Hasson reported complications using the open technique on 5,284 patients. Twenty-one of them had minor wound infection, four had a minor hematoma, one developed umbilical hernia, and one had an injury to the small bowel. Hence, if there are dense adhesions, bowel injury could still happen even if an open technique is used.29 In our study, we reported two cases of bowel injury due to massive intra-abdominal adhesions that were repaired laparoscopically, and three cases of port site infection. String et al. reported one case of bowel injury and one case of gall bladder injury in a series of 650 patients using an optical trocar,21 whereas Rabl et al. reported three cases of superficial mesenteric and greater omentum lacerations in their series of 196 morbidly obese patients.22
In a series of 821 patients using optical trocars, Wong WS reported no complications related to the induction of pneumoperitoneum or port insertion on gynecological patients.23 Similarly, no complications were reported by Bernante et al. in their series of 200 morbidly obese patients who had bariatric procedures.25 Similar results were reported by Bernante et al.25 and Berch et al.30 on a series of 200 morbidly obese patients who had bariatric procedures and 349 patients who had gastric bypass, respectively.
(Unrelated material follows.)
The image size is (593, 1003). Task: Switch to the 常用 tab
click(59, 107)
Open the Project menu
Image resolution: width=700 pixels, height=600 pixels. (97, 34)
The use of optical access trocar through Palmer’s point was reported by Berch et al.30 in their case series on 349 patients who had gastric bypass, and no complications were documented. The same technique was adopted by Aust et al.17 on their 15 patients who had gynecological procedures, and no complications were reported either.
Although using the optical trocar is not a new technique, to our knowledge, our study is considered to be the biggest in the literature documenting the outcomes from using this technique, emphasizing the idea of insertion of the first trocar under direct vision through Palmer’s point to perform different types of laparoscopic upper GIT surgeries combining the benefits of shorter time of introduction of the closed method and the complete visualization of the trocar during its access of the open method.
Therefore, we encourage using this technique routinely especially in advanced upper GIT laparoscopic surgeries due to its simplicity, safety, and low risk of complications guided by the excellent results of this study compared to other known techniques.
Using the aforementioned technique using the optical trocar at Palmer’s point in a fully controlled way allows a fast, easy and safe method for first port access and creating pneumoperitoneum in upper GIT laparoscopic surgeries. However, a special care is still required for re-do operations and patients with previous abdominal surgeries to decrease the risk of bowel injuries.